### YOUR GOAL
Reproduce the listing below verbatim, starting at its first line and ending at the line containing "Click the SAVE button", with both of those lines included.

##### DATA LISTING #####

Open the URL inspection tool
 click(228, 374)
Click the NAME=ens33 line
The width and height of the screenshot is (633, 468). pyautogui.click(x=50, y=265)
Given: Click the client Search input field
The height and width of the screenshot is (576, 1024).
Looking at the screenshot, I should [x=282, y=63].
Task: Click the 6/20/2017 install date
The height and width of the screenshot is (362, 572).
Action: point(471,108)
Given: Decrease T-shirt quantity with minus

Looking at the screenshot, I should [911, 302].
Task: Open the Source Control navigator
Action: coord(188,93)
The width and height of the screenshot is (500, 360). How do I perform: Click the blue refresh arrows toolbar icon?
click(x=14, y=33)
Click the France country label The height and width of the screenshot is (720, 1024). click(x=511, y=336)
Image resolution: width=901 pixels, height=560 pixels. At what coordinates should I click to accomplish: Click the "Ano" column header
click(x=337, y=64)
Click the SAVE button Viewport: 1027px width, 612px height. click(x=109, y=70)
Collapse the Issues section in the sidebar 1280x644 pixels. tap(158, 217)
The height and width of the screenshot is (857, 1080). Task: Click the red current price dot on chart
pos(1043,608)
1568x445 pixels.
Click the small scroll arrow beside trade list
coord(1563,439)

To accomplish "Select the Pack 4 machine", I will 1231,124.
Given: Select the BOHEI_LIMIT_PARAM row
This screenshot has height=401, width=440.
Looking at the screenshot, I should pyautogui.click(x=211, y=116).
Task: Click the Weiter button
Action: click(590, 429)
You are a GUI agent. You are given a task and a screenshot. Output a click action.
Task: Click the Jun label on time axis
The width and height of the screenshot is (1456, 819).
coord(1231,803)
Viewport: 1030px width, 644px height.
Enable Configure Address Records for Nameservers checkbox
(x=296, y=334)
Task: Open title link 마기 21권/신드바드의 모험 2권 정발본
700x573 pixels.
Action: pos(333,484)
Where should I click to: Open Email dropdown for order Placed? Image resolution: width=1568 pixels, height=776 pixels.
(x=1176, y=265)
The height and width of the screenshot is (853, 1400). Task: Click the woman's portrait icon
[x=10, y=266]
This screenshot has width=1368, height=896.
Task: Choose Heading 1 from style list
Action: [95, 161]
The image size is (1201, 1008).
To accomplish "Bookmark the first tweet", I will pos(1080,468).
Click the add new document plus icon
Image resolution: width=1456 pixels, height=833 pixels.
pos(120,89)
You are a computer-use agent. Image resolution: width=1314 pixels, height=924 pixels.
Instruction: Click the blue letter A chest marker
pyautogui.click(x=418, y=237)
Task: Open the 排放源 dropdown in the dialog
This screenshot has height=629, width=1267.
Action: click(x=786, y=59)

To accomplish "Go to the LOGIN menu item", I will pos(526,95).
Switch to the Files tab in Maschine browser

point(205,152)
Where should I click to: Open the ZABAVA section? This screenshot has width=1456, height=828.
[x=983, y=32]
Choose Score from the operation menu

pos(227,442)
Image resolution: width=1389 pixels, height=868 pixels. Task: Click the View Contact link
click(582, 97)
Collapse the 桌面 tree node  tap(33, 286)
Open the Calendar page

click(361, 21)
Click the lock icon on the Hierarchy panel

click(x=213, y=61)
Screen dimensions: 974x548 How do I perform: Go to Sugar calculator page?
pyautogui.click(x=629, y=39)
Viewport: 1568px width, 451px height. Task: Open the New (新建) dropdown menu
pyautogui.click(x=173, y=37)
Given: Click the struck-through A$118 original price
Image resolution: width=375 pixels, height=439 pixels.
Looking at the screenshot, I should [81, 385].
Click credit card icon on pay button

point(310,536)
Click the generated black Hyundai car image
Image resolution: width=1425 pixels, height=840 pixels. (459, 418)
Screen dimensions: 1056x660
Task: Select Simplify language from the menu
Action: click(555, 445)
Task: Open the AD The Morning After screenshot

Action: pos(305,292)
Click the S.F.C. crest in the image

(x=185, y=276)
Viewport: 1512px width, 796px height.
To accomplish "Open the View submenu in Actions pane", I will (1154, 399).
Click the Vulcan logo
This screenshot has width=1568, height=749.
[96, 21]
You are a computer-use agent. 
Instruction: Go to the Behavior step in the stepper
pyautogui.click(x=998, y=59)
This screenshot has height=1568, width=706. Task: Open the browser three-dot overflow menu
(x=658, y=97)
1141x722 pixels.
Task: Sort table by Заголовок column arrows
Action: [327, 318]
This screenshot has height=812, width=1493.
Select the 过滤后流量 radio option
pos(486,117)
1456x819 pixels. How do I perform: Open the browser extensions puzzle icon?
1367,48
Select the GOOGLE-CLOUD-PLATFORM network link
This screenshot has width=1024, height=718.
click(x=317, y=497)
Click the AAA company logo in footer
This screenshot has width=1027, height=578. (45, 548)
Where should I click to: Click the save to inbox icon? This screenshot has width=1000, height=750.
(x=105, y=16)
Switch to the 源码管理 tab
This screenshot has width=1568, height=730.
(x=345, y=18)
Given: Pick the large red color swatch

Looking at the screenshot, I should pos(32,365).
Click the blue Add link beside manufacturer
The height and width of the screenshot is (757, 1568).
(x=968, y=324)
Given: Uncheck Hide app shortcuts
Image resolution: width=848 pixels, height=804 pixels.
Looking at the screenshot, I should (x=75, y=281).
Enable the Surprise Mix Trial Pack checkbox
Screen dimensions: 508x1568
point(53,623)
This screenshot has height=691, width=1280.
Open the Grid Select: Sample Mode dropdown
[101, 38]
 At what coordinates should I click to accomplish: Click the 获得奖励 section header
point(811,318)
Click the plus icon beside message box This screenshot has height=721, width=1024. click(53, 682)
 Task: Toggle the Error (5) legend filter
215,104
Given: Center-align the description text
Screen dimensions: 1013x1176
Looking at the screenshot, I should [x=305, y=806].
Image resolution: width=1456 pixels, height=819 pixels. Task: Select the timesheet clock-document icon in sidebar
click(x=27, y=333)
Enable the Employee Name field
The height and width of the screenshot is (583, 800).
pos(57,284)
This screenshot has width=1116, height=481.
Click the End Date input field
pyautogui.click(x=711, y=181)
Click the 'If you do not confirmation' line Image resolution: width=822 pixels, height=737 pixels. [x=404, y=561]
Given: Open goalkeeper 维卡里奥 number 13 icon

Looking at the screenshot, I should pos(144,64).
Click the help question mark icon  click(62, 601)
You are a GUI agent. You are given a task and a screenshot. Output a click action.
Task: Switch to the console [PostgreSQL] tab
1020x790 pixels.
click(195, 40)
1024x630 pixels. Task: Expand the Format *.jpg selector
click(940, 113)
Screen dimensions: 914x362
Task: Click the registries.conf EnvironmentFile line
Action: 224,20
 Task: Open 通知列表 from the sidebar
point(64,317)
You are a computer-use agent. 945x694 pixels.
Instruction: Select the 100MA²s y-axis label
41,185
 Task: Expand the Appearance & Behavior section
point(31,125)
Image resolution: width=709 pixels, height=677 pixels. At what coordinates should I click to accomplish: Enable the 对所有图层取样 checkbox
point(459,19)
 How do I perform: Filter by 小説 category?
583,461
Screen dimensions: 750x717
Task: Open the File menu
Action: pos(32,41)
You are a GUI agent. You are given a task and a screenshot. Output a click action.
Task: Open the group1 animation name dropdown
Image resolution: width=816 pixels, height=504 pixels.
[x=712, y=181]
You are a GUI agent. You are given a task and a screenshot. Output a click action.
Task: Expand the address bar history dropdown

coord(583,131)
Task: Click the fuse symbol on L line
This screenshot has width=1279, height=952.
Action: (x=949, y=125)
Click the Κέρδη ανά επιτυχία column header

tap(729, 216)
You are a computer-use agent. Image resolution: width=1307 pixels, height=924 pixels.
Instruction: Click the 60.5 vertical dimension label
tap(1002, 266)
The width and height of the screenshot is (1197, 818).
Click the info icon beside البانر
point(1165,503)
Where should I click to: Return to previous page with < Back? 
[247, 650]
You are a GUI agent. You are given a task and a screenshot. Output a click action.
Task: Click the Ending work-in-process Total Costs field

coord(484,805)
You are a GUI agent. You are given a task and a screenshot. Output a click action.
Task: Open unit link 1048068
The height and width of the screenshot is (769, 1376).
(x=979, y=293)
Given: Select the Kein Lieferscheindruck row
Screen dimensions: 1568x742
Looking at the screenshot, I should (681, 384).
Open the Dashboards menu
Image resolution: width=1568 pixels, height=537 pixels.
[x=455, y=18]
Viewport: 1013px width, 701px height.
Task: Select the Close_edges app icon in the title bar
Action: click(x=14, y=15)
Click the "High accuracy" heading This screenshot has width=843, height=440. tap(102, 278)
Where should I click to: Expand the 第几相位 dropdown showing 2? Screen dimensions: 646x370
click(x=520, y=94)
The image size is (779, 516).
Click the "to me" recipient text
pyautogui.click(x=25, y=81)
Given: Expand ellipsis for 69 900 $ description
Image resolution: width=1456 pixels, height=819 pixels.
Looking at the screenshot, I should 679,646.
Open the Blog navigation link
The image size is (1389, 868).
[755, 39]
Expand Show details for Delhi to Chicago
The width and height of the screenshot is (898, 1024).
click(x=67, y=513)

#####

### SOLUTION TO THIS TASK
Open the URL inspection tool
 click(228, 374)
Click the NAME=ens33 line
The width and height of the screenshot is (633, 468). pyautogui.click(x=50, y=265)
Given: Click the client Search input field
The height and width of the screenshot is (576, 1024).
Looking at the screenshot, I should [x=282, y=63].
Task: Click the 6/20/2017 install date
The height and width of the screenshot is (362, 572).
Action: point(471,108)
Given: Decrease T-shirt quantity with minus

Looking at the screenshot, I should [911, 302].
Task: Open the Source Control navigator
Action: coord(188,93)
The width and height of the screenshot is (500, 360). How do I perform: Click the blue refresh arrows toolbar icon?
click(x=14, y=33)
Click the France country label The height and width of the screenshot is (720, 1024). click(x=511, y=336)
Image resolution: width=901 pixels, height=560 pixels. At what coordinates should I click to accomplish: Click the "Ano" column header
click(x=337, y=64)
Click the SAVE button Viewport: 1027px width, 612px height. click(x=109, y=70)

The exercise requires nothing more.